While many of my clients have few assets when they file their bankruptcy, from time to time, I have a client who owns some property that would be considered non-exempt by the bankruptcy rules. When that happens, I discuss my client’s options, which can include some pre-bankruptcy planning. One common practice is to sell certain property that the trustee would auction off to sell (non-exempt property) and use the proceeds to buy property that is protected by Colorado’s exemption rules and that my client would be able to keep. This is a perfectly legal technique, if done properly.
You may be tempted to sell or give away property before you file bankruptcy to keep it away from the bankruptcy trustee. Keep in mind that if you sell (or give away) property for less than its market value within two years of filing bankruptcy, you could get in trouble for making a fraudulent transfer. If you fail to disclose the transfer or the trustee discovers it was for less than its market value (and just so happened to go to your brother-in-law Joe), the person to whom you sold or gave the property could lose it, or you could have your bankruptcy case thrown out.
If you’re reading this after you’ve already gotten rid of some property like this and think you can buy back the property, think again. The trustee can also interpret that as your attempt to deceive him. The best course of action to take is to fully disclose the transfer. True, the person you sold the property to might lose it, but the upside is that you won’t have your bankruptcy case thrown out or be prosecuted for trying to perpetrate a fraud on the court.
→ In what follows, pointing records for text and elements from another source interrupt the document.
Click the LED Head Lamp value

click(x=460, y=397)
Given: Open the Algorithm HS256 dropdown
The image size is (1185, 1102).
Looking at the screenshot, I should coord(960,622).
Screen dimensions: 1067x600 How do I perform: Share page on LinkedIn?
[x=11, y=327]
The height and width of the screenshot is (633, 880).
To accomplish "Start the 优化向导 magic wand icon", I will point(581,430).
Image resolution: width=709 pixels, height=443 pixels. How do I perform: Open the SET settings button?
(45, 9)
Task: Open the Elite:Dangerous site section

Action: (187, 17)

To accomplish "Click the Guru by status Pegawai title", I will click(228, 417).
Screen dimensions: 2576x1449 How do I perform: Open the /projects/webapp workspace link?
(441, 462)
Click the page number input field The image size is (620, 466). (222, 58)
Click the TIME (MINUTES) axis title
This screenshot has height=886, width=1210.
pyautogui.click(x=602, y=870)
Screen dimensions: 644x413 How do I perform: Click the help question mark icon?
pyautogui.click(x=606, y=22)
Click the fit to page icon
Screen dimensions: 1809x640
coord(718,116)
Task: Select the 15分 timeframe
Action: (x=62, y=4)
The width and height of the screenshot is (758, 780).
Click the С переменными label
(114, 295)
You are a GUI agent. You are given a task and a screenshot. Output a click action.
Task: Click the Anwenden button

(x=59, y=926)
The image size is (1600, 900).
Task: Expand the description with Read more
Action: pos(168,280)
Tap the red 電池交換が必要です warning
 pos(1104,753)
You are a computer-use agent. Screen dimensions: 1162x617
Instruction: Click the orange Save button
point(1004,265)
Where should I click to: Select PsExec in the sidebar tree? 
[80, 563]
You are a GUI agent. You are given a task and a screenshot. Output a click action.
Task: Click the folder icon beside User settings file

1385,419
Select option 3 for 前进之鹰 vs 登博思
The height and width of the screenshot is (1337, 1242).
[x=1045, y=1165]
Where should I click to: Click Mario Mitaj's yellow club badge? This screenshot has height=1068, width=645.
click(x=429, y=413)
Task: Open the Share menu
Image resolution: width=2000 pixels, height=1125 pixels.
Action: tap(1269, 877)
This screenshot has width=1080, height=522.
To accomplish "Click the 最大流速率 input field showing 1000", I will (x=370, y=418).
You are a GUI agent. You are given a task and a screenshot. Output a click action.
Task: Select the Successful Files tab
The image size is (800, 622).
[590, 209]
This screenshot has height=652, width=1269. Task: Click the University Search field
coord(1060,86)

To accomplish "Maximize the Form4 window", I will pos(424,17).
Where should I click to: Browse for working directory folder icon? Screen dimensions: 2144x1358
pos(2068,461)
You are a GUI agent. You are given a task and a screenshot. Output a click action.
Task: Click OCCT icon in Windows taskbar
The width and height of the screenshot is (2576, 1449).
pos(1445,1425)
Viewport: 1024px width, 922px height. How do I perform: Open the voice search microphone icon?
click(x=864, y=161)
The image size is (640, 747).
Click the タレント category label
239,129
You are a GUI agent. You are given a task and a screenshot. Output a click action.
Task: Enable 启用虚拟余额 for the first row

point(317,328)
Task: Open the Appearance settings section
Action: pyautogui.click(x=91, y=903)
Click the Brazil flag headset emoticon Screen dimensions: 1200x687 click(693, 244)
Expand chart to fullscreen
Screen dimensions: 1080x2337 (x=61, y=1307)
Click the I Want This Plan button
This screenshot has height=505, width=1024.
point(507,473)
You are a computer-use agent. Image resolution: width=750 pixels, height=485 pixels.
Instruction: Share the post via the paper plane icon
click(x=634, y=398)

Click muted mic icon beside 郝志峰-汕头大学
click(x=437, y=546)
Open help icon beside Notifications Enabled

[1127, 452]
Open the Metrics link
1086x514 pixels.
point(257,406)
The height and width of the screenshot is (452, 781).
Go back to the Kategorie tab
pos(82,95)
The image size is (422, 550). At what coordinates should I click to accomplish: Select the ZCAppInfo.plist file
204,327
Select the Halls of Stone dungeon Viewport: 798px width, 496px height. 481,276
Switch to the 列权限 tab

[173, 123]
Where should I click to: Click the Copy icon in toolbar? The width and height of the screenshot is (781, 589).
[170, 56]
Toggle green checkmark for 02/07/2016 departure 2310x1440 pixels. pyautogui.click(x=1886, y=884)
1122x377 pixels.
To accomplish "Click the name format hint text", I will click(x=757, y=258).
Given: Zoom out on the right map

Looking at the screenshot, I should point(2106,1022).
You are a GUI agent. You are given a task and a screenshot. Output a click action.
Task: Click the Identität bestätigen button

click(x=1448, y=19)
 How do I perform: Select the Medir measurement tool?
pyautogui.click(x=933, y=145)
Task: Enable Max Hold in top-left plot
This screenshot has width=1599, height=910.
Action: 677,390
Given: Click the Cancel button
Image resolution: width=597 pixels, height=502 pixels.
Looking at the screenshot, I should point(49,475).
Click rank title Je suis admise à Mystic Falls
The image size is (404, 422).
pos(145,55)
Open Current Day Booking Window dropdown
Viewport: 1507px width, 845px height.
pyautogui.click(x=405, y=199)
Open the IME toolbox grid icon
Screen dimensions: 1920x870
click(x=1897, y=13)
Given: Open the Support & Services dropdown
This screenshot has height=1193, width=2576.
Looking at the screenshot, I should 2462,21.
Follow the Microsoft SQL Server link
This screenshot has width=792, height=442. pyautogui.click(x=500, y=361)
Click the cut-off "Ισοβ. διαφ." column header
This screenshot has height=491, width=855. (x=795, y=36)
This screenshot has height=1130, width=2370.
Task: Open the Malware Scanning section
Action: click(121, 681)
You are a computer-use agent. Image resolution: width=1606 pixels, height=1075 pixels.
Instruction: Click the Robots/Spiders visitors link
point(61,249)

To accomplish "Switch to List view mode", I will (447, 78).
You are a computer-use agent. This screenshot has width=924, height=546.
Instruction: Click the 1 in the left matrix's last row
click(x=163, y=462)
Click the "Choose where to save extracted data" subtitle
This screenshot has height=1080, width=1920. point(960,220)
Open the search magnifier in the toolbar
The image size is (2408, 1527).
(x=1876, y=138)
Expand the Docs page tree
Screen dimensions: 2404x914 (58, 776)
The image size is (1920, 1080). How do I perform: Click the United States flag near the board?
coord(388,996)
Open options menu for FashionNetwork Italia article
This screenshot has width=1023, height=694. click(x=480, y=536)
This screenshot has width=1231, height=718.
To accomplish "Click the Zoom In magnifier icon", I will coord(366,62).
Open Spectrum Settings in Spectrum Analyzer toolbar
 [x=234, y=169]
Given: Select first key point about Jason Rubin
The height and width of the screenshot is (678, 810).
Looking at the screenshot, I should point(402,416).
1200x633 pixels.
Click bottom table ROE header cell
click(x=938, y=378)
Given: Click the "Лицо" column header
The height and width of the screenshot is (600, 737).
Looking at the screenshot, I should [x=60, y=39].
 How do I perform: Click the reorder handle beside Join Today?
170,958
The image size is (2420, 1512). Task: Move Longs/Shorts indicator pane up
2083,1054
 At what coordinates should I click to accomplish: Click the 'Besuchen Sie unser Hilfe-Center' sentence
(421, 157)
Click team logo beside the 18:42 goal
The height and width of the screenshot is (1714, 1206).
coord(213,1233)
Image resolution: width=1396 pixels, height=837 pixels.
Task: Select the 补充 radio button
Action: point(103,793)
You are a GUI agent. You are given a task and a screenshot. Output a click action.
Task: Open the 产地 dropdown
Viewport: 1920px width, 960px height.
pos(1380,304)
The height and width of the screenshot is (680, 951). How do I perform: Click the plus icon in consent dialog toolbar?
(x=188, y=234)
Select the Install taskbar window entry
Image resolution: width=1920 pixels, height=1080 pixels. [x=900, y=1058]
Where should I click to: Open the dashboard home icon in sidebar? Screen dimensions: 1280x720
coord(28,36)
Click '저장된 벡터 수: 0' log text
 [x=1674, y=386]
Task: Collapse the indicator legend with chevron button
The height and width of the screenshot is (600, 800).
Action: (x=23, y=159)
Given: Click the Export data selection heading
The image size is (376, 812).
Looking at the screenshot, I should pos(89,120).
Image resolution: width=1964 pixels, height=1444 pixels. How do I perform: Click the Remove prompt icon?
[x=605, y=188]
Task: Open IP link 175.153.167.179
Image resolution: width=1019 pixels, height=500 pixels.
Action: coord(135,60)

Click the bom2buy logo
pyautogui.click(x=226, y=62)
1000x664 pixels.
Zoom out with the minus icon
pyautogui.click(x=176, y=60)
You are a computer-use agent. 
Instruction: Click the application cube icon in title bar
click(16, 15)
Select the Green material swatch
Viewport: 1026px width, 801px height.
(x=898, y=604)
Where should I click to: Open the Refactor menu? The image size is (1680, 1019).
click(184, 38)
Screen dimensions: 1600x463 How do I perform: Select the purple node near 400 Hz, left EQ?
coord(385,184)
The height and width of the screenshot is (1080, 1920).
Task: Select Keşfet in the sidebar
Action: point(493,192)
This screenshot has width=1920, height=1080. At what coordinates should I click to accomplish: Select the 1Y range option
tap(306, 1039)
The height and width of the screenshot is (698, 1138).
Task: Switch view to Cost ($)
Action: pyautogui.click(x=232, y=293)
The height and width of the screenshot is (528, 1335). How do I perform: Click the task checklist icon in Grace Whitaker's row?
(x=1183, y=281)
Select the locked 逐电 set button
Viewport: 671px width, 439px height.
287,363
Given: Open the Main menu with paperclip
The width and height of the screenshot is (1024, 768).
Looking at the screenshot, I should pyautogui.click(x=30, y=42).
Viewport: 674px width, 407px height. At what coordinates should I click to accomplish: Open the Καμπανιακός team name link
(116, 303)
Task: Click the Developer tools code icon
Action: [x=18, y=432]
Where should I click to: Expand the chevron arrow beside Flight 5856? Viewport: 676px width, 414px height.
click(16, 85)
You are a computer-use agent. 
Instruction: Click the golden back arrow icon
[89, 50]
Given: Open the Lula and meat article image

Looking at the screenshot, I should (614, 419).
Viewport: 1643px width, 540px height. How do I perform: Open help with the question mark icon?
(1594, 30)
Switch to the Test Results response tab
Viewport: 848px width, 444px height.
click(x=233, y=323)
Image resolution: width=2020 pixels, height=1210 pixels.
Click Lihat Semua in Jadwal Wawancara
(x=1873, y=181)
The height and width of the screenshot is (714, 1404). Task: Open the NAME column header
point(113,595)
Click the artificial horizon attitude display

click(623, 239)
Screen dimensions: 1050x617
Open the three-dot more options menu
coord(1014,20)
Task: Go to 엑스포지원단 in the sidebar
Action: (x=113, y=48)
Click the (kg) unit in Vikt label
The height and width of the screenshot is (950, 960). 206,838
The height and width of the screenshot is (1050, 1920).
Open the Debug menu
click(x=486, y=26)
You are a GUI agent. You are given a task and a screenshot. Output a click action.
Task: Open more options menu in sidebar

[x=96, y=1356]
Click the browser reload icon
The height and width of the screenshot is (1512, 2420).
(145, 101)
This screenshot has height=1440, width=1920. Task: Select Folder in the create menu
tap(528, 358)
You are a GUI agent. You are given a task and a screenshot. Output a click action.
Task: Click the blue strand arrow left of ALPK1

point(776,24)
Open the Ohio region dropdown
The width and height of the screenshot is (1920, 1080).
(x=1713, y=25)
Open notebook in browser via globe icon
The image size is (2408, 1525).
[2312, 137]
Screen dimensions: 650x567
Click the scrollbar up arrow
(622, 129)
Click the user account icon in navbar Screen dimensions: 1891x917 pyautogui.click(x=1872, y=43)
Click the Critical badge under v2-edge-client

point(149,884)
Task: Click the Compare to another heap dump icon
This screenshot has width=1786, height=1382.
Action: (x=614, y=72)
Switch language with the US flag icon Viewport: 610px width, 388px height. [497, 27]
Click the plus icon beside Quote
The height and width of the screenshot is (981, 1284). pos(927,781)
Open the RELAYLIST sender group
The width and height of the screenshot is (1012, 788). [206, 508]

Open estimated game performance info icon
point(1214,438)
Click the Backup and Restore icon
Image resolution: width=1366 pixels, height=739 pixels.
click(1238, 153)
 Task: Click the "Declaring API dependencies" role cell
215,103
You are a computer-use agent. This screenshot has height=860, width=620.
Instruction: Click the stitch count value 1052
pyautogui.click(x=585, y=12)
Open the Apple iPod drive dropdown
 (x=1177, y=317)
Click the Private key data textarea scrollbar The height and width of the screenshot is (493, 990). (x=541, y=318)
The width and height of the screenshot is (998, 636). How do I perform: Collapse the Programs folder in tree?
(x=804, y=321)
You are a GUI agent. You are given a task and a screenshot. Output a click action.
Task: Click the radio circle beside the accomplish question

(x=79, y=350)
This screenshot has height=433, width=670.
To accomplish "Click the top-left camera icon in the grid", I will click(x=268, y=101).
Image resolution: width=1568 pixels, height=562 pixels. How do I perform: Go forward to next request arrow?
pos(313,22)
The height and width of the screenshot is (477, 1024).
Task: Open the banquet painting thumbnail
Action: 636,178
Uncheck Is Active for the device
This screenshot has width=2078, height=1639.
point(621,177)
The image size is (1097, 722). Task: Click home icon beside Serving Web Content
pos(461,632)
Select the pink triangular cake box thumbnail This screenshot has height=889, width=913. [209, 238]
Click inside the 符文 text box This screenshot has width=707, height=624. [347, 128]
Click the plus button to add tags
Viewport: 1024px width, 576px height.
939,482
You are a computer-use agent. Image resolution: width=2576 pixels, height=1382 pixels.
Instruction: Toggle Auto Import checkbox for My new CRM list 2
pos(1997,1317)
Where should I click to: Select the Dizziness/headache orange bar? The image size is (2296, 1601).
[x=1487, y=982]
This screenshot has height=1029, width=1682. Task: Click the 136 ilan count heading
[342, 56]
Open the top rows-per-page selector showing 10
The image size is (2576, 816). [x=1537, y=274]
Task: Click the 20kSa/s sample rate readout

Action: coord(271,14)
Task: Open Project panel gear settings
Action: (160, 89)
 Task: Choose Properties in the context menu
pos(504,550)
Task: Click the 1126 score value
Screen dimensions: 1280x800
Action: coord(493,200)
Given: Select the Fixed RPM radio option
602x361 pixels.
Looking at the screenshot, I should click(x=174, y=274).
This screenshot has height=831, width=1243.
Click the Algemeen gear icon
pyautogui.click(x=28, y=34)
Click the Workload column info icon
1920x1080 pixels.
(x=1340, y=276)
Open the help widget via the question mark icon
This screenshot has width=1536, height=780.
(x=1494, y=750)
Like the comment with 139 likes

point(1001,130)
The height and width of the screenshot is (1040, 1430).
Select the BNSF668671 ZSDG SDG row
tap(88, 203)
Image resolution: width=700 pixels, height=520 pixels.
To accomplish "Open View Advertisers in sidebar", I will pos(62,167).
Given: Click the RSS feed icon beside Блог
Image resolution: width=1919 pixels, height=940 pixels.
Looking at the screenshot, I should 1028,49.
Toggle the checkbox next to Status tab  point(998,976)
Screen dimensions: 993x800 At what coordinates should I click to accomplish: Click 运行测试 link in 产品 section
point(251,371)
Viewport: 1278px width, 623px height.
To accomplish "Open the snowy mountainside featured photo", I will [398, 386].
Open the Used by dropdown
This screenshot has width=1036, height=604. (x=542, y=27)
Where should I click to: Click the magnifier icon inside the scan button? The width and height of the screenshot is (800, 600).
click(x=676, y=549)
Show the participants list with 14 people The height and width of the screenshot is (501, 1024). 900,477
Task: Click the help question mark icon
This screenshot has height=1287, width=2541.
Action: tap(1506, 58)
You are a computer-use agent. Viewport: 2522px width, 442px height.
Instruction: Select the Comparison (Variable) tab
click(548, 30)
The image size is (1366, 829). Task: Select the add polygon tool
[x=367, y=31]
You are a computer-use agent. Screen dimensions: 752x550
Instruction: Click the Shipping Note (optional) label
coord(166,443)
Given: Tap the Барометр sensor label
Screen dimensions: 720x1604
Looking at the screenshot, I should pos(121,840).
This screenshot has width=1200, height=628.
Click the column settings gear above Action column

Section 548(a)(1) defines a fraudulent transfer in this way:
The trustee may avoid any transfer (including any transfer to or for the benefit of an insider under an employment contract) of an interest of the debtor in property, or any obligation (including any obligation to or for the benefit of an insider under an employment contract) incurred by the debtor, that was made or incurred on or within 2 years before the date of the filing of the petition, if the debtor voluntarily or involuntarily—
(A) made such transfer or incurred such obligation with actual intent to hinder, delay, or defraud any entity to which the debtor was or became, on or after the date that such transfer was made or such obligation was incurred, indebted; or(B)(i) received less than a reasonably equivalent value in exchange for such transfer or obligation; and(ii)(I) was insolvent on the date that such transfer was made or such obligation was incurred, or became insolvent as a result of such transfer or obligation;(II) was engaged in business or a transaction, or was about to engage in business or a transaction, for which any property remaining with the debtor was an unreasonably small capital;(III) intended to incur, or believed that the debtor would incur, debts that would be beyond the debtor’s ability to pay as such debts matured; or(IV) made such transfer to or for the benefit of an insider, or incurred such obligation to or for the benefit of an insider, under an employment contract and not in the ordinary course of business.